There are a few reasons why your broadhead might be flying left. The most common reason is that the blades on your broadhead are not properly aligned. If the blades are misaligned, they will cause the broadhead to veer off course.

You can check the alignment of your blades by holding the broadhead up to a light source and looking down the length of the shaft. The blades should be perfectly parallel with each other. If they’re not, you’ll need to adjust them so they are.

Another possibility is that there’s something wrong with your arrow itself. Check to make sure that the arrow is straight and that there are no bends or kinks in it. If everything looks good with your arrow, then it’s likely that something is off with your bow’s tuning.

Make sure that your bow is properly tuned and that all of the screws and bolts are tight. Once you’ve done all of this, you should be able to shoot straighter shots with your broadheads.

Why Do My Broadheads Shoot Low Left?

If you’re a right-handed bow hunter, and your broadheads are shooting low and to the left, there are several potential causes. Let’s take a look at a few of the most common reasons why this might be happening. First, it’s important to check your form and make sure that everything is correct.

Check your grip on the bow – if you’re holding it too tightly, that can cause your arrows to veer off course. Make sure that you’re not flinching when you release the arrow, and that you have a smooth, even draw. If your form is good but you’re still having accuracy issues, it could be due to faulty equipment.

Check your arrows to see if they’re straight – sometimes even a small bend in the shaft can affect accuracy. Inspect your broadheads to make sure they’re securely attached to the shaft and aren’t damaged or dull. Finally, take a look at your sight and ensure that it’s properly calibrated for distance.

If everything looks good but you’re still having trouble with accuracy, there’s one more thing you can try – changing up your anchor point. Where you place your hand on the string can affect where the arrow hits, so experiment until you find a spot that gives you consistent results.

Why Do My Broadheads Shoot Higher Than Field Points?

If you’re a bowhunter, you know that broadheads and field points don’t always shoot to the same point of impact. You’ve probably also wondered why this is the case. The answer has to do with aerodynamics.

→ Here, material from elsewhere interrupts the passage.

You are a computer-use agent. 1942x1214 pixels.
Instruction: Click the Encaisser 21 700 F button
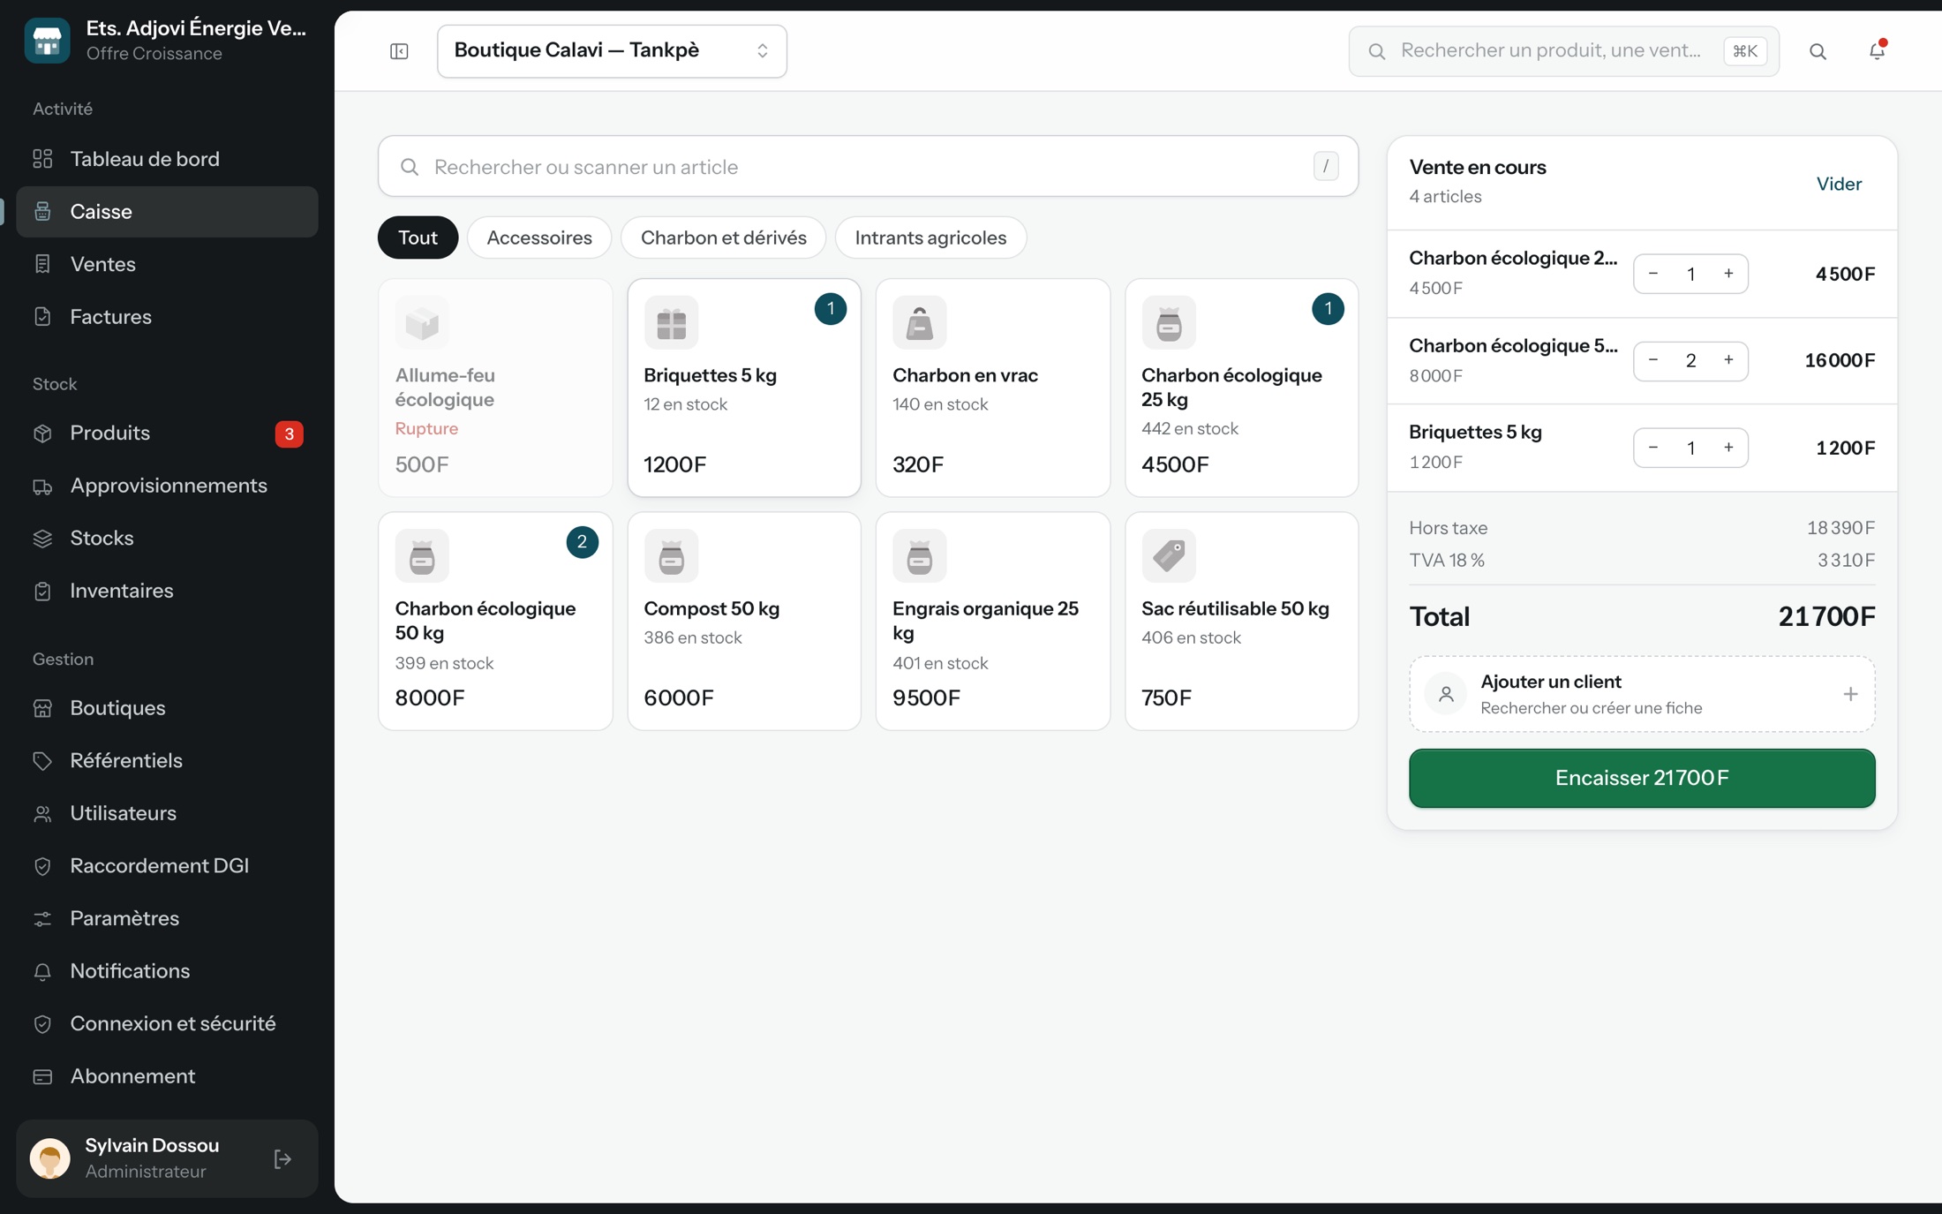pos(1642,778)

A broadhead is a much more aerodynamic shape than a field point, so it cuts through the air more efficiently. This means that it will hit its target with less wind resistance, which can cause it to shoot slightly higher than a field point. There are a few things you can do to account for this difference when you’re sighting in your bow.

First, make sure you’re using the same weight of arrows for both your broadheads and field points. Second, sight in your bow using broadheads rather than field points. This will ensure that your point of impact is accurate when you’re actually hunting with them.

Finally, remember to adjust your sights accordingly when switching between broadheads and field points. With a little bit of practice, you’ll be able to dial in your shots no matter what type of arrow you’re using.

How Do You Tune Broadheads to Field Points?

Broadheads and field points are two types of arrowheads that are used for different purposes. Broadheads are designed to cause maximum damage to an animal when they hit, while field points are designed for target practice and competition. You will need to tune your broadheads to make sure they fly straight and hit your target accurately.

To do this, you will need a bow square and an arrow rest. First, attach the bow square to your bow so that the arrows will be perpendicular to the string when at full draw. Next, adjust the arrow rest so that it is centered on the bow square.

Now you are ready to start tuning your broadheads. Place an adhesive dot on the center of each broadhead blade. This will help you see where the point of impact is when you shoot.

Shoot three arrows at a distant target, making sure to aim in the same spot each time. If all three arrows group together tightly, then your broadheads are tuned and ready to use!


This blog post discusses the reasons why broadheads may hit left of field points. The author suggests that it could be due to a number of factors, including the type of bow being used, the weight of the broadhead, and even the way the arrow is released.